Knowing the signs of a malfunctioning shunt is critical for anyone living with one. In infants and young children, warning signs include a bulging soft spot on the skull, prominent scalp veins, eyes that drift downward (“sunset eyes”), poor feeding, vomiting, irritability, and unusual sleepiness. In older children, teens, and adults, symptoms of malfunction include persistent headaches, nausea and vomiting, double vision, difficulty walking, personality changes, seizures, and incontinence.

Shunt infections typically cause a low-grade fever, soreness in the neck or shoulder muscles, and redness or tenderness along the path of the tubing under the skin. Infections are a serious complication. Antibiotic-impregnated catheters, which slowly release antibiotics from the tubing itself, have been shown to cut infection rates roughly in half, from about 8% down to about 4%. Many surgical centers now use these as standard.

Living With a Shunt

For most people, a well-functioning shunt allows a return to normal or near-normal life. Programmable valves do require some awareness. Strong magnets, including those in MRI machines, can potentially reset the valve’s pressure setting, so your care team will check the valve after any MRI scan and readjust it if needed. Routine follow-up appointments typically include imaging to monitor ventricle size and verify the shunt is draining properly.
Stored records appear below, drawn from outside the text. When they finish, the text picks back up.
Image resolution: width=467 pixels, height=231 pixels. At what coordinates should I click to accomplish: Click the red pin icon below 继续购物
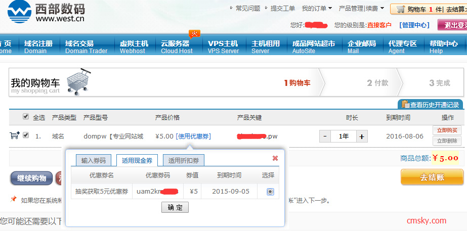pyautogui.click(x=14, y=200)
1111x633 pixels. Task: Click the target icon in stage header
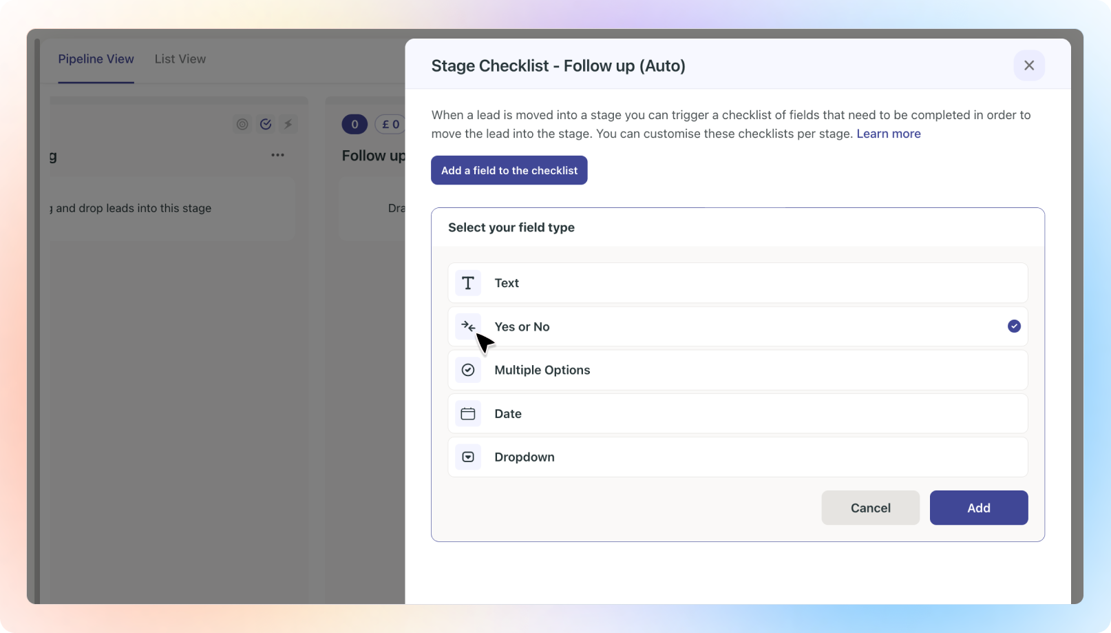pyautogui.click(x=242, y=125)
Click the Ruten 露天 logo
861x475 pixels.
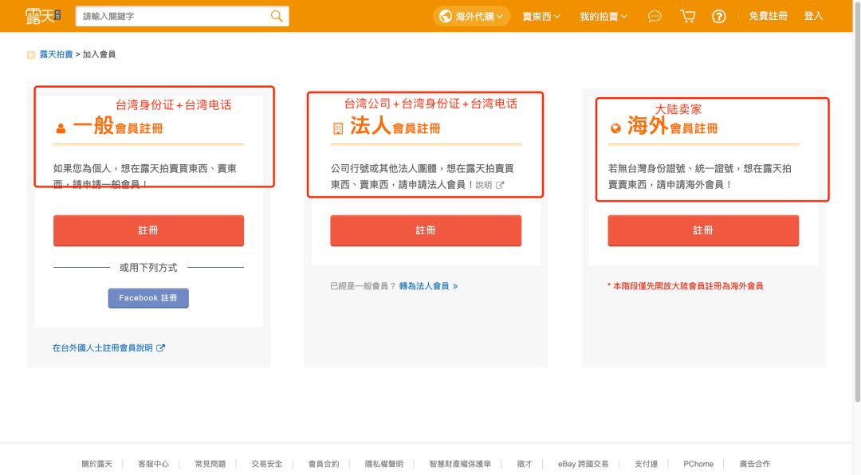(44, 15)
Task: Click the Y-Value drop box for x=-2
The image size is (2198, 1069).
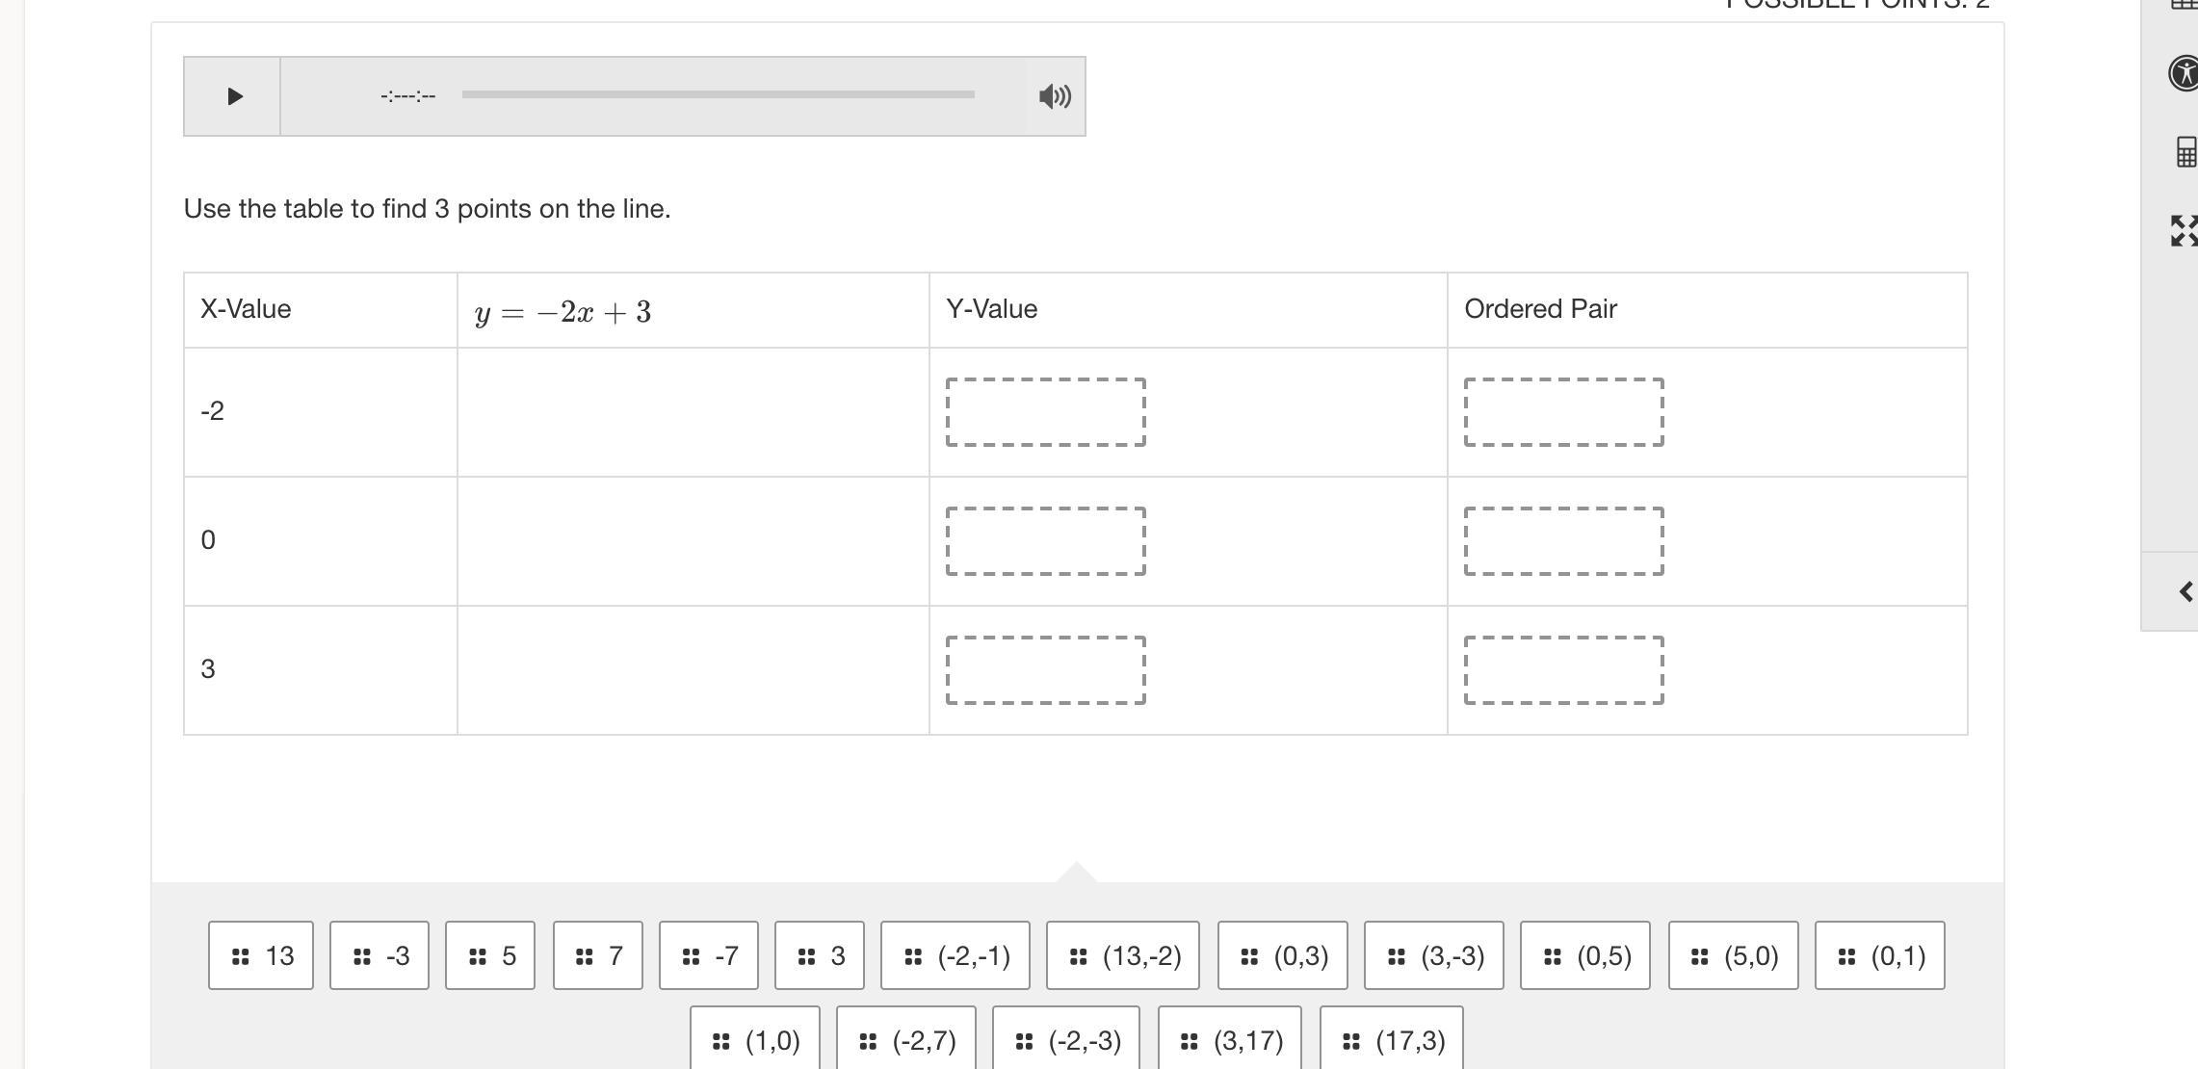Action: pos(1046,412)
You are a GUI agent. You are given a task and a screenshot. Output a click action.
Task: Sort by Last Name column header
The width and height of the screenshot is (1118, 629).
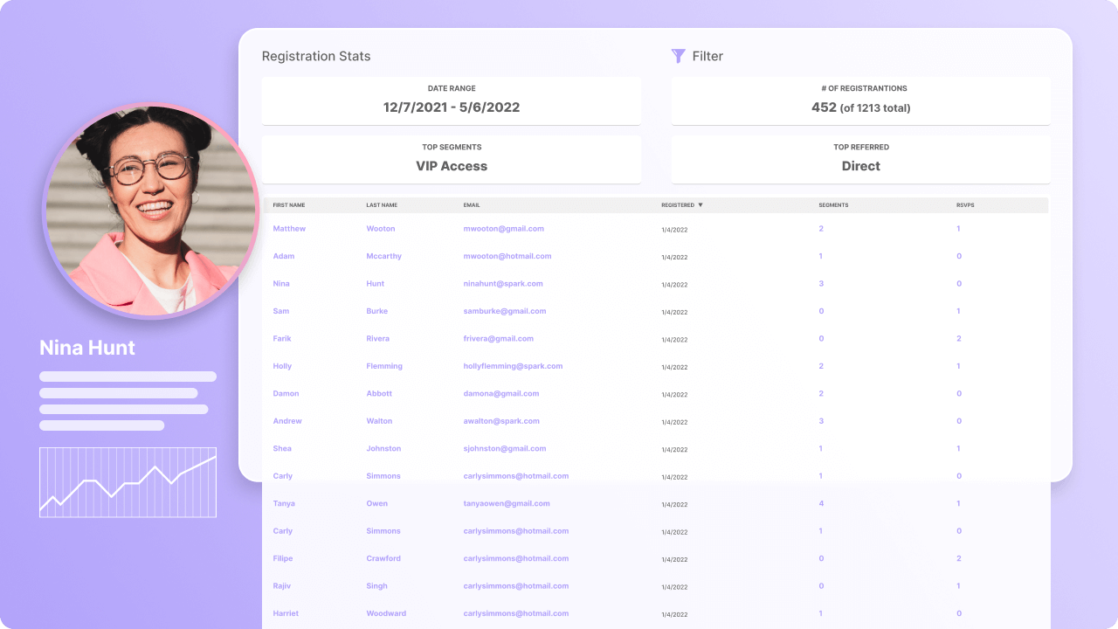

Because shunt failure can happen at any time, even years after the original surgery, people with shunts need to remain alert to the warning symptoms described above. Rapid onset of headache, vomiting, or sudden changes in consciousness should be treated as a medical emergency, since uncontrolled pressure buildup in the brain can become dangerous quickly. Many patients and families find it helpful to carry a card or wear a medical alert bracelet that identifies them as having a shunt, so emergency responders know to consider malfunction as a possible cause of acute symptoms.